Take a moment to look through a JBC article and let’s go through each section together with an eye on how to interpret the presented work.
First, let’s examine the abstract. This section of the paper is meant to provide the reader with the nuts and bolts of the paper’s results along with a strong concluding statement. I encourage the novice reader to link the first sentence or two (which includes the main topic) with the last sentence or two (the main point of the article). By doing this, a reader can come up with a quick and basic understanding of what the article is about.
Next is the Introduction section. A well-written publication will use the first few paragraphs to introduce the main elements of the paper (macromolecule, cell, organism, etc.). An intelligent reader will make sure that he/she understands the science as well as the terminology used within the article. Skipping over confusing concepts and words will only make later sections of the paper difficult to comprehend. Imagine if you were reading a second language. It would be impossible to skip words you didn’t know and expect to comprehend what is written. So, when you run across something you don’t fully understand, don’t skip over the work or concept. Write it down and Google it. Once you’ve gotten a handle on the terminology, take a few moments to look-up the references on the main players/topics of the paper. Most journal articles include up-to-date and relevant review articles that can help you get a feel for the background.

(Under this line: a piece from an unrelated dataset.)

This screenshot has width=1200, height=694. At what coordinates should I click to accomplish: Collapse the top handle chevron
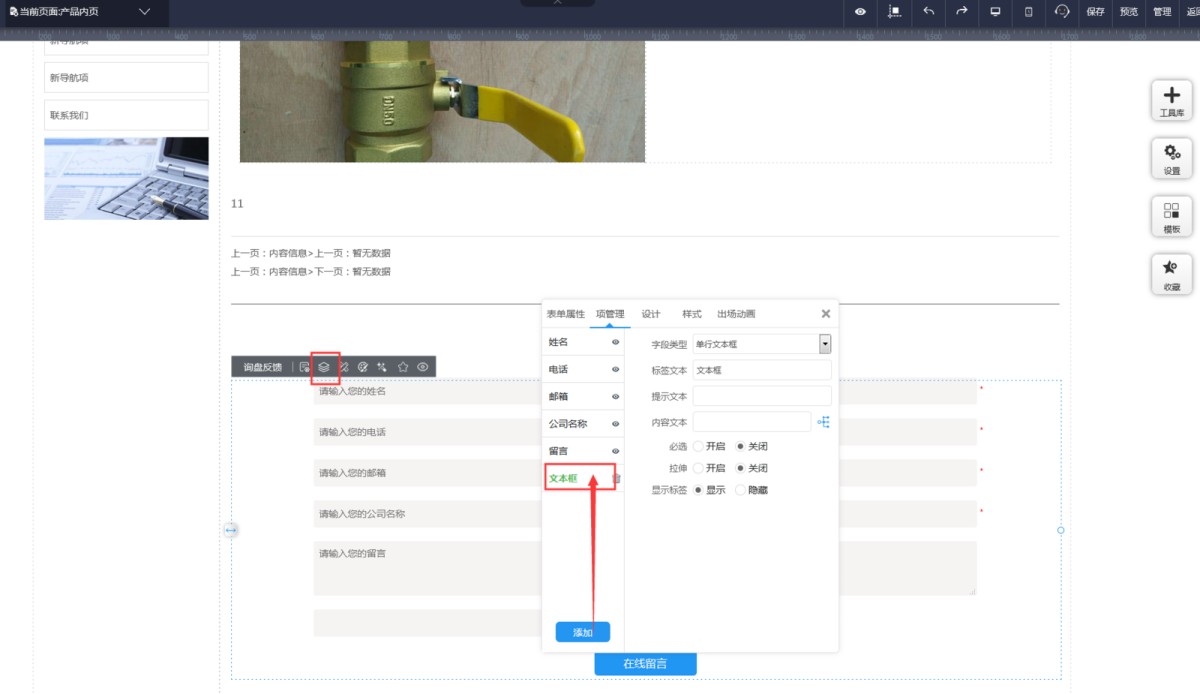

This is a very helpful feature to look for, and can provide real return on your time investment in terms of gaining a deeper understanding of the scientific background. The Introduction section will also cover the limitations in our understanding of the subject being studied. The author will likely foreshadow the importance of the results the work by letting you know how their work fills in gaps in our understanding of some scientific problem or process. The fondant (for those food channel fans) of the introduction is found in the last few sentences. Take a close look at the end of each introduction. These last few sentence will have a clear declarative statement telling you what the scientists have found and done. Such statements are easy to identify once you know what to look for. They are usually written as “in the current study, we demonstrate that…”, “the purpose of this study was…”, “our results show”, or “this study was undertaken to…”. You’ve found the golden nugget and along with the last statement of the abstract, you should be able to hone in on exactly what the authors of the paper are trying to say. Don’t forget these sentences are the hypothesis of the paper and each experiment that follows should be related to these critical statements.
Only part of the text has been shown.